As with oil, Turkey is a large consumer of natural gas but a small producer. The overall strong growth of the Turkish economy, as well as new power plants being gas fired rather than oil fired (about 60% of natural gas is used for electricity generation), is driving consumption. Consumption has increased by a factor of more than 10 in the past 20 years, and has nearly tripled in the past decade. In 2011, Turkey’s electric power sector accounted for just under half (48%) of the country’s natural gas use. The industrial and residential sectors each accounted for approximately 20% (with 6% going to commercial uses, 4% going to other uses and 1% going to transport). Natural gas demand peaks in the winter months, when natural gas use for power generation and space heating is highest. Demand during the winter months can be double the demand during the summer months, a common seasonal pattern in high gas use countries.
Most of Turkey’s natural gas imports arrive in the country via pipeline, including those from Russia (56%), Iran (18%) and Azerbaijan (8%). The majority of Russian gas arrives via the Blue Stream pipeline, although sizeable volumes also reach the large population centres in and around Istanbul via the Bulgaria-Turkey pipeline. Turkey received about 290BCF of Iranian natural gas via the Tabriz-Doğubayazit pipeline in 2012. An additional 118BCF arrived from Azerbaijan via the Baku-Tbilisi-Erzurum (BTE) pipeline in the same year. Turkey also imports liquefied natural gas (LNG) amounting to 16% of total imports, particularly from Algeria, Qatar, Egypt, Nigeria and Norway. LNG volumes arrive at the country’s two terminals, Marmara Ereğlisi in Tekirdağ and Aliağa in Izmir.
As of 1 January 2014, Turkey had six refineries with a combined processing capacity of 714,275bbl/d, according to Oil & Gas Journal (see map 2 for the locations of key refineries). The majority of this refining capacity was built up in the 1980s (see figure 3).

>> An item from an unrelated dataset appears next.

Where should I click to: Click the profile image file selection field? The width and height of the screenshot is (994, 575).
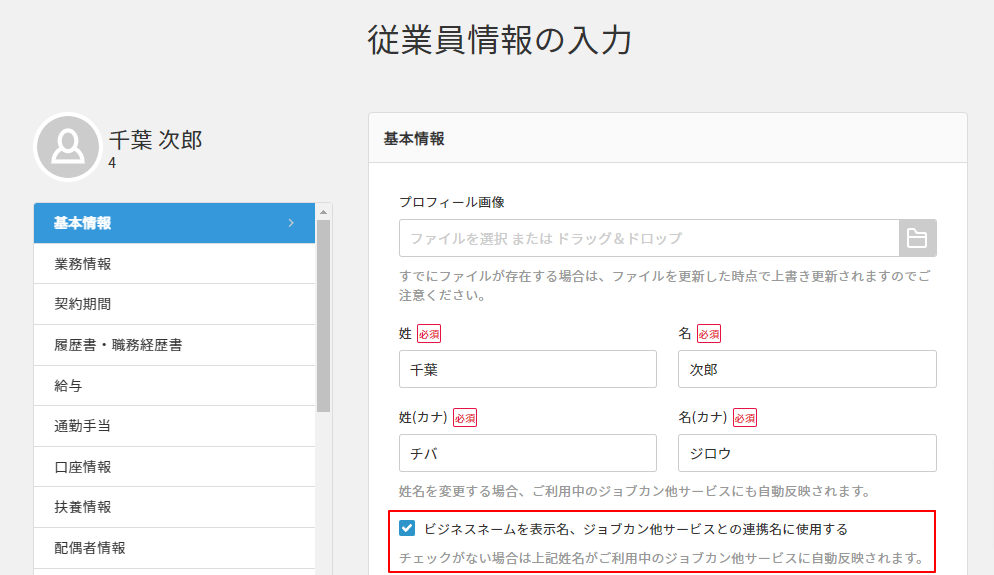[x=648, y=238]
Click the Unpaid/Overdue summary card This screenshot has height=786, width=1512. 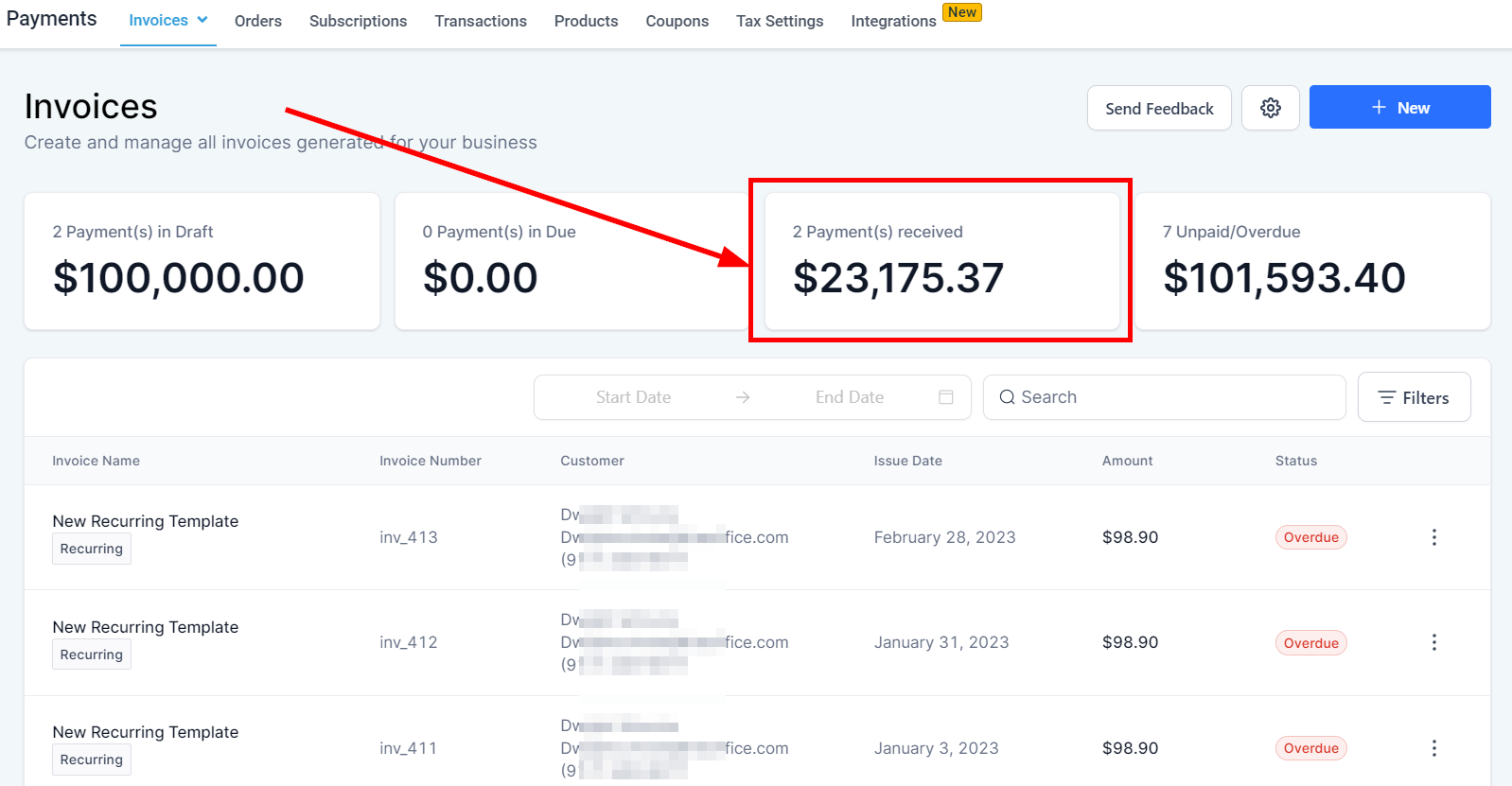[1311, 262]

Tüpraş is Turkey’s dominant refining firm, operating more than 85% of the total refining capacity as well as controlling 59% of the total petroleum products’ storage capacity. Given demand – and demand growth – in Turkey, there is room for increased crude oil refining capacity. Currently, Turkey imports some products, particularly diesel, to make up for inadequate refinery output. A smaller amount of products for which refinery output exceeds local demand is exported (mostly gasoline).